• **PASSAGE**:
Fantastic 1000th post. Always loved these cars since their release. Still and always will be a headturner. This is a fantastic example; well done.


----------



## moonstone mo (Mar 7, 2009)

Thanks for the kind comments people:thumb:


----------



## fisko53 (Jun 30, 2012)

Seem to recall the only issue was with the short propshaft to the front diff could wear the UJ, other than that pretty bombproof transmission


----------



## RS 500 (Aug 29, 2009)

i need it...................:car::car::car::car::car::car::driver:


----------



## moonstone mo (Mar 7, 2009)

fisko53 said:


> Seem to recall the only issue was with the short propshaft to the front diff could wear the UJ, other than that pretty bombproof transmission


Correct mate:thumb:


----------



## SBM (Jul 4, 2013)

moonstone mo said:


> Hi Ben..thank u for the kind words buddy,yes moonstone blue it is!
> Had the car 7yrs now mate,used daily and still not bored tbh..been a poster car of mine since knee hi.
> Touch would the 4x4 system has been ok..just genral items due to wear and tear that needed replacing and the fact its getting on a bit now..it does get pamperd but can still spit its dummy out..lol


Just been looking at the photo's again bud,
Really is one proper fast Ford stunner you have there :thumb:

Ben


----------



## steviebabe0 (May 14, 2013)

• **REQUEST 1**:
In the rows, take the line with "Locate an element on the screen. The" up to and including the line with "What do you see at coordinates (1507, 1101)", and write those lines out as a numbered list with blank lines left out.
• **REQUEST 2**:
Write the next part of the forum thread about the Ford car, picking up after its last line.
The forum thread and the rows that follow it come from unrelated sources.

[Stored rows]
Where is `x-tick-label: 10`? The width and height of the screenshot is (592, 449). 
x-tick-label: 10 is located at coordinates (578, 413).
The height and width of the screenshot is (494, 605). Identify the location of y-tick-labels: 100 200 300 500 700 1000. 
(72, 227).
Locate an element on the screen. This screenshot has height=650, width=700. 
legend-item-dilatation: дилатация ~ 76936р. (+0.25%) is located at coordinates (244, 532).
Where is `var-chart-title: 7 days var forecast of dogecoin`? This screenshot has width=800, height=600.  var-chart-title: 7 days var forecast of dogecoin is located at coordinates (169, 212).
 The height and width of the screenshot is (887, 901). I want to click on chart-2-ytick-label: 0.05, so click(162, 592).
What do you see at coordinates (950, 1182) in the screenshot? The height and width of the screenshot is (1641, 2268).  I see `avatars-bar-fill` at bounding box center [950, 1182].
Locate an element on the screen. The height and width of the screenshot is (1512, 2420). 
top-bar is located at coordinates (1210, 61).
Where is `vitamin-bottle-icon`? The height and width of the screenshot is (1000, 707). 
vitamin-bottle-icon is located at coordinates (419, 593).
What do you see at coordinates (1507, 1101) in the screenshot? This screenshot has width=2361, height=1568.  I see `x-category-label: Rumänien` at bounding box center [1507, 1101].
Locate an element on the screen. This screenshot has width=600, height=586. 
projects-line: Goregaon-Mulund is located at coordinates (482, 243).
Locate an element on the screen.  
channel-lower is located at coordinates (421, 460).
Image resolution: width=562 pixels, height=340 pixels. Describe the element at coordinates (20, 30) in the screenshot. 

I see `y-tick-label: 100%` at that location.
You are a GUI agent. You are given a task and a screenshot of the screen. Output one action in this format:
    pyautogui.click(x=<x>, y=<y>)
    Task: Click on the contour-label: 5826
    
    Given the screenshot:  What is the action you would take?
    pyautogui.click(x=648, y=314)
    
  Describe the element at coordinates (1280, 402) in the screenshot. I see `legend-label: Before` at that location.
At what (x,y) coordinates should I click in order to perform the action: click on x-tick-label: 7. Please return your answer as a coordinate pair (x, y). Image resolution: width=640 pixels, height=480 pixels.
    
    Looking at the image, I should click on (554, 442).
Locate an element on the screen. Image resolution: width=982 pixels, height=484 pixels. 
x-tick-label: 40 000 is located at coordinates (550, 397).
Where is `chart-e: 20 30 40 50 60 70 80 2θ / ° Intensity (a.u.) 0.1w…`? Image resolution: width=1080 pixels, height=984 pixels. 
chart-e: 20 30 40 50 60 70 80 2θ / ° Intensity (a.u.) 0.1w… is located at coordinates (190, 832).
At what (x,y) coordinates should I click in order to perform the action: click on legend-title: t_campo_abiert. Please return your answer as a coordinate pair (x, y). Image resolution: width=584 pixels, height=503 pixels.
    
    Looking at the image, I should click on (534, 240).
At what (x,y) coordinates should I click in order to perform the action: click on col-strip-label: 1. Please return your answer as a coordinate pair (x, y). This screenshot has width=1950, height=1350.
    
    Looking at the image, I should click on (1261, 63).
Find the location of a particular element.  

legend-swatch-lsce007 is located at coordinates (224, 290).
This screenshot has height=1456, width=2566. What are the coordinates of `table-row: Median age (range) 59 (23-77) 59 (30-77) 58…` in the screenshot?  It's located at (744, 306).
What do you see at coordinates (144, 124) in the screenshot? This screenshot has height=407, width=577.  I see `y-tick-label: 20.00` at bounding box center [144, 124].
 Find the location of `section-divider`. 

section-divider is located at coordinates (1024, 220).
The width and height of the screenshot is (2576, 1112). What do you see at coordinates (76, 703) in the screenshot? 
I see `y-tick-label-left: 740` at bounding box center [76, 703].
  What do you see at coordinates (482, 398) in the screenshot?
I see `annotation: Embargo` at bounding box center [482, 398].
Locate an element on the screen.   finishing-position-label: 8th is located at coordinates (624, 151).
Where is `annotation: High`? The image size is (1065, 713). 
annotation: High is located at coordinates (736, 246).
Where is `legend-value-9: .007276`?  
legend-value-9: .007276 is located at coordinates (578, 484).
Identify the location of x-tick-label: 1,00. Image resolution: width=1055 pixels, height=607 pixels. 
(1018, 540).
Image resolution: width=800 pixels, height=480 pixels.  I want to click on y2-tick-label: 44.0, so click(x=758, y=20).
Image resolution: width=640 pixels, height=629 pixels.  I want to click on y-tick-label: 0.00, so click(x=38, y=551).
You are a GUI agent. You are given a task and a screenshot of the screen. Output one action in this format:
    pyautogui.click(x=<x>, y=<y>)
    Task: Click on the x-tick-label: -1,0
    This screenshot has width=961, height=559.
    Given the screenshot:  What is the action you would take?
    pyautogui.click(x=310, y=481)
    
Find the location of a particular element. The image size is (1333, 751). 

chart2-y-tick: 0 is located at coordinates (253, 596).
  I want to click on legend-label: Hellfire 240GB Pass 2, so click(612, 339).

• **WRITTEN REPLY 1**:
1. Locate an element on the screen. The height and width of the screenshot is (1512, 2420). 
2. top-bar is located at coordinates (1210, 61).
3. Where is `vitamin-bottle-icon`? The height and width of the screenshot is (1000, 707). 
4. vitamin-bottle-icon is located at coordinates (419, 593).
5. What do you see at coordinates (1507, 1101) in the screenshot? This screenshot has width=2361, height=1568.  I see `x-category-label: Rumänien` at bounding box center [1507, 1101].

• **WRITTEN REPLY 2**:
Cant beat old fords, looks good especially as you use it daily.:thumb:


----------



## Soul Hudson (Jul 5, 2011)

What a stunner. From the shiny exhaust to the super clean wheels and glossy paint work that is one hell of a well looked after and cracking car.


----------



## Exotica (Feb 27, 2006)

Always loved these since Sussex Police Traffic used them.


----------



## Keith_Lane (Dec 9, 2011)

Beautiful mate!!


----------



## moonstone mo (Mar 7, 2009)

Thanks for the great.comments peeps


----------



## k9vnd (Apr 11, 2011)

Simply yum!.


----------



## Vote 4 Pedro (Jul 6, 2013)

seeing that took me back a while, can't beat an old style ford, a classic :thumb:


----------



## BoostJunky86 (Oct 25, 2012)

How's the Saph Mo?


----------



## Suberman (Aug 16, 2010)

Missed this thread.

Still don't believe how a daily driver can be kept in this condition. Hats off to you Mo. :thumb:


----------



## Junkers_GTi (May 29, 2013)

Lovely!!


----------



## DMH-01 (Mar 29, 2011)

Very nice motor :thumb:


----------



## GrantB5 (Nov 6, 2011)

Very nice, love a cosworth not that I have ever been for a ride in one!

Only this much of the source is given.